[EXERCISE INSTRUCTIONS]
Turn everything from the line containing "You are a computer-use" down to the end of the material into a Markdown table with the columns Row and Line, numbering each line and skipping blank ones. Leave the pictures out of the table.

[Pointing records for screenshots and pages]
******
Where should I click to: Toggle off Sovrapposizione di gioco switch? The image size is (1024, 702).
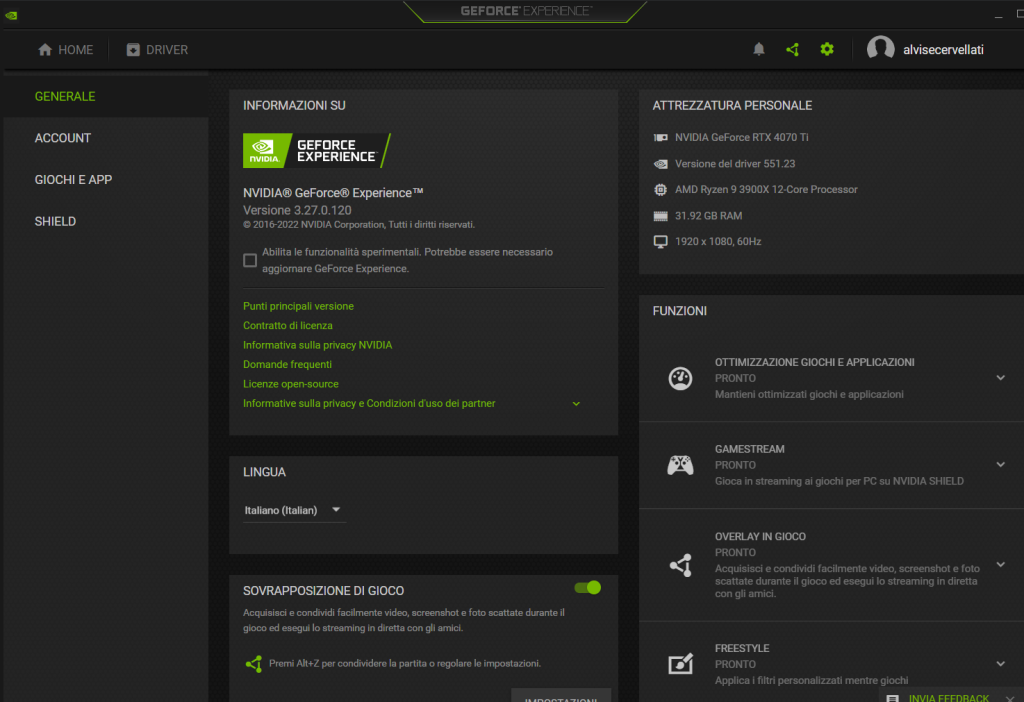[587, 588]
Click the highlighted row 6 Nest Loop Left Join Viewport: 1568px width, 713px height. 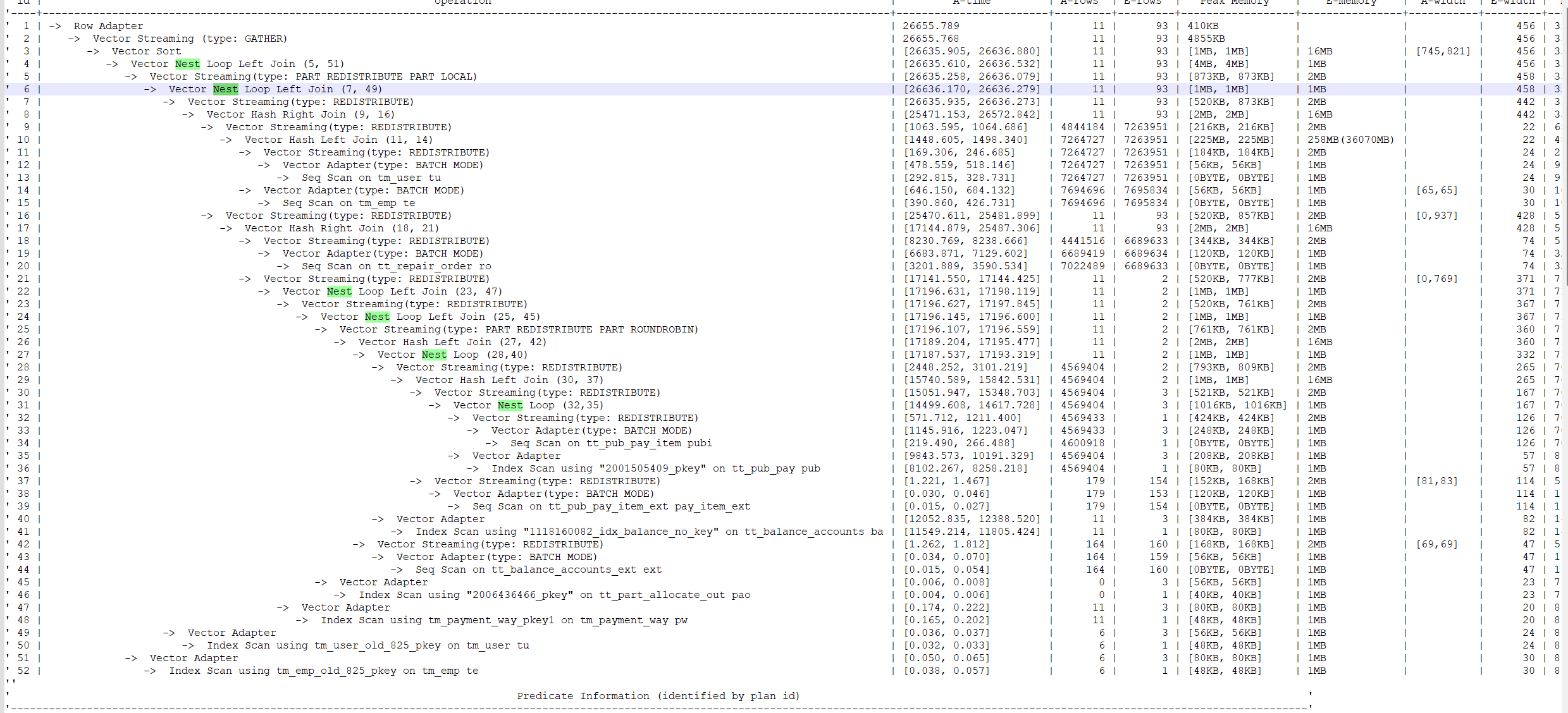(275, 89)
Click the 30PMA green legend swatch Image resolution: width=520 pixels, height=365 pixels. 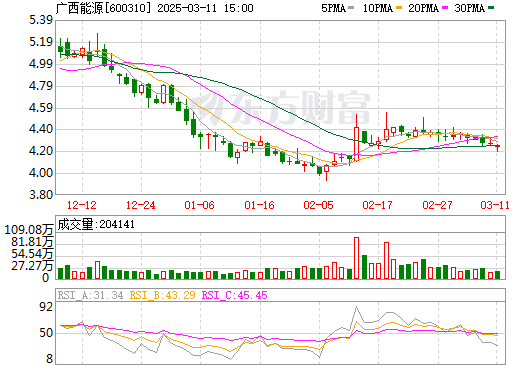(491, 8)
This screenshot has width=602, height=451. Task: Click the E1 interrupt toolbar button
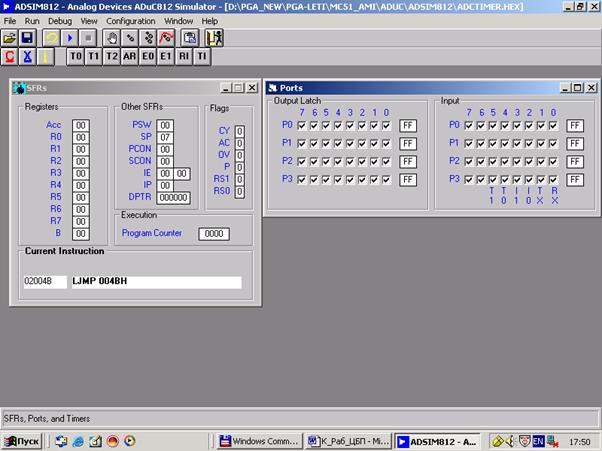(x=165, y=57)
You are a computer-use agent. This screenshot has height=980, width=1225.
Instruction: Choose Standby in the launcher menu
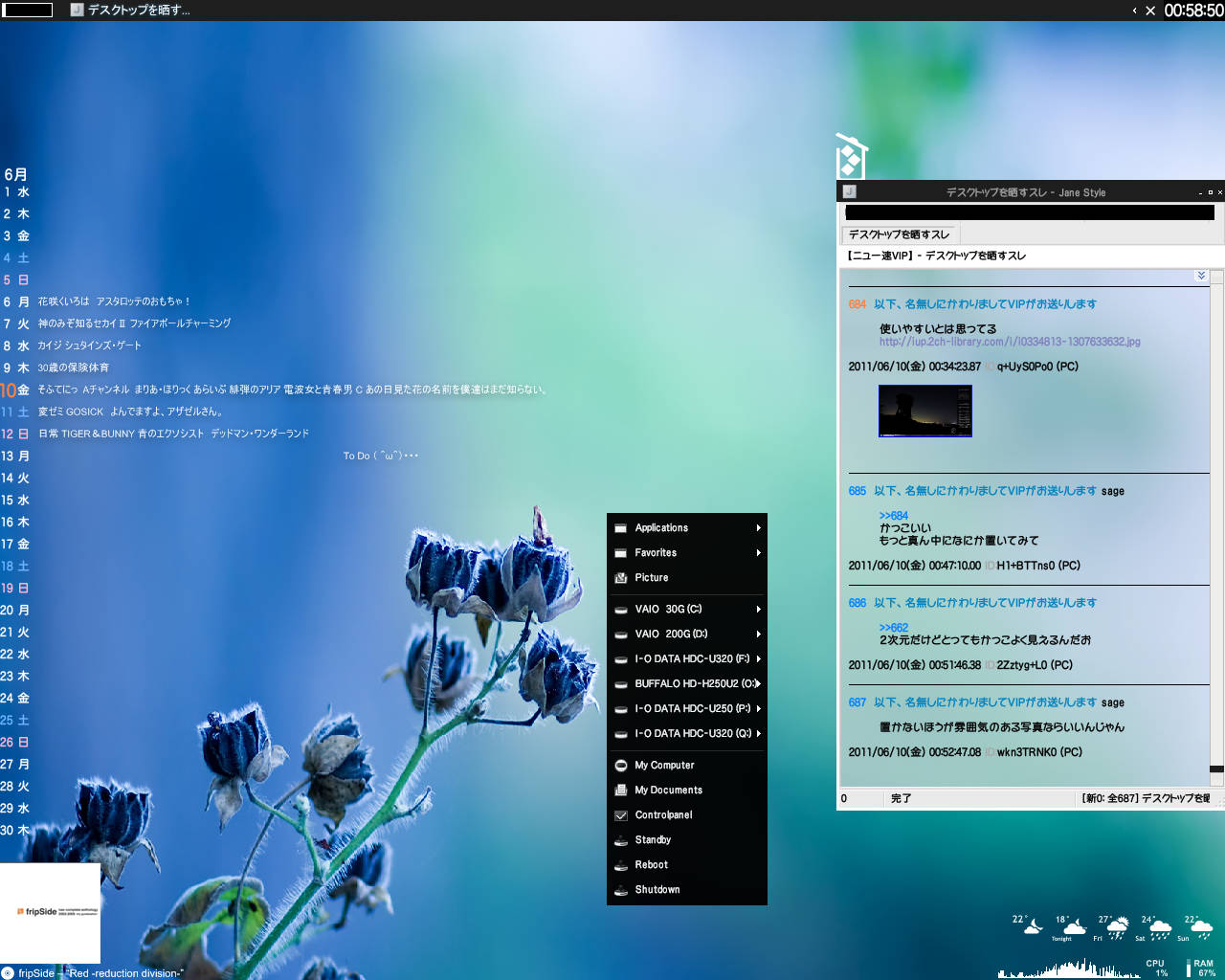(653, 840)
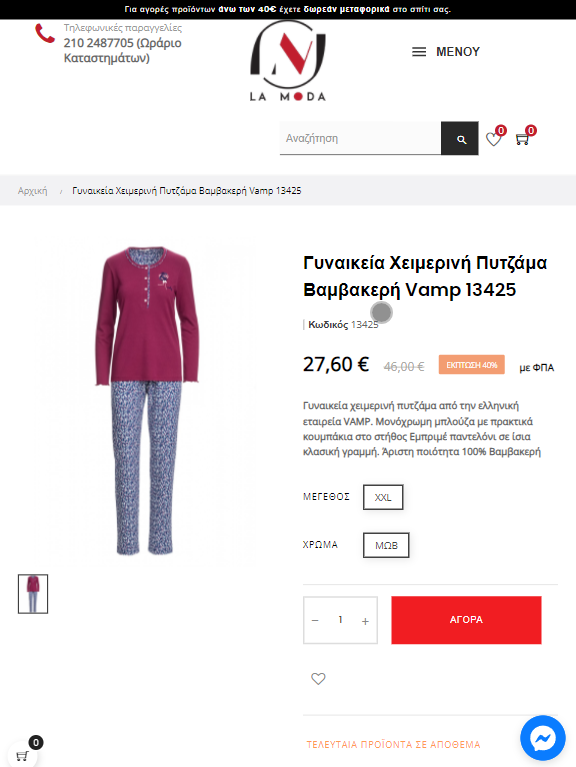Open the floating cart icon at bottom
The image size is (576, 767).
click(x=22, y=756)
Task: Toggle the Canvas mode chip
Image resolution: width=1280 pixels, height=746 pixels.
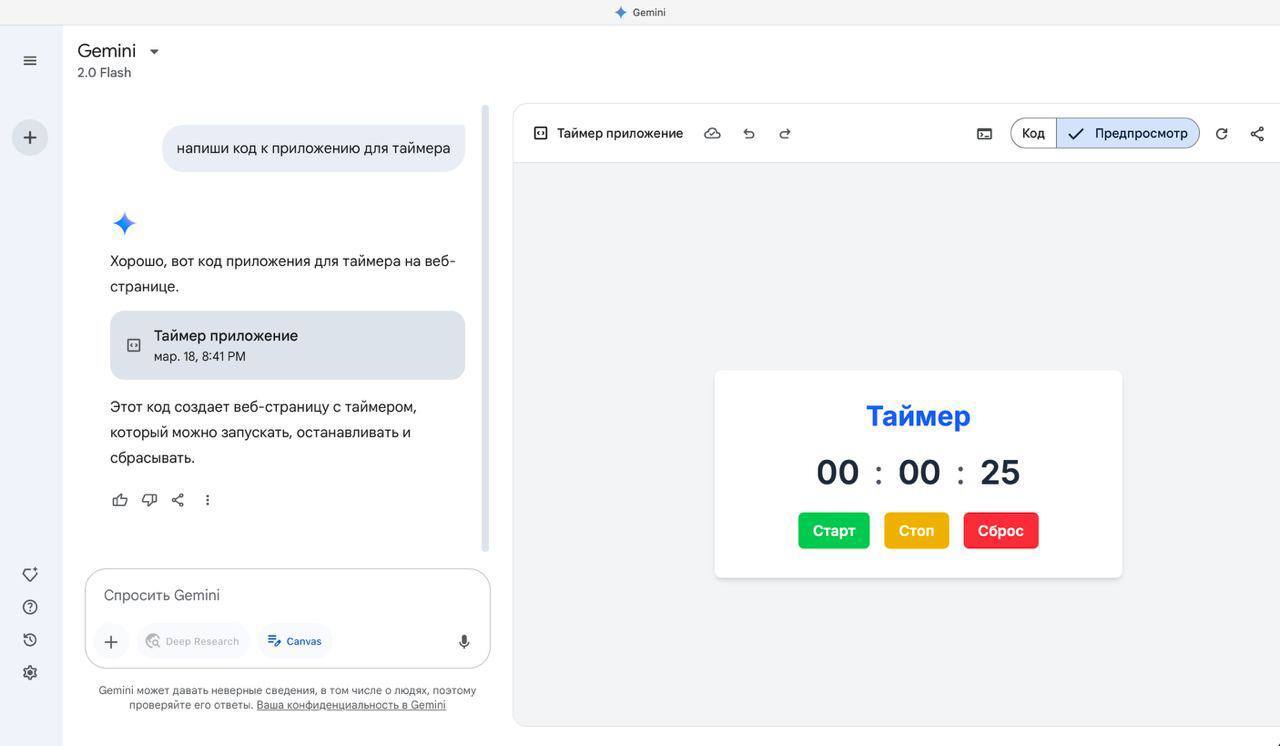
******
[COMPLETED EXERCISE]
| Row | Line |
|---|---|
| 1 | You are a computer-use agent. This screenshot has height=980, width=1225. |
| 2 | Instruction: Choose Standby in the launcher menu |
| 3 | (653, 840) |
| 4 | Open the floating cart icon at bottom |
| 5 | The image size is (576, 767). |
| 6 | click(x=22, y=756) |
| 7 | Task: Toggle the Canvas mode chip |
| 8 | Image resolution: width=1280 pixels, height=746 pixels. |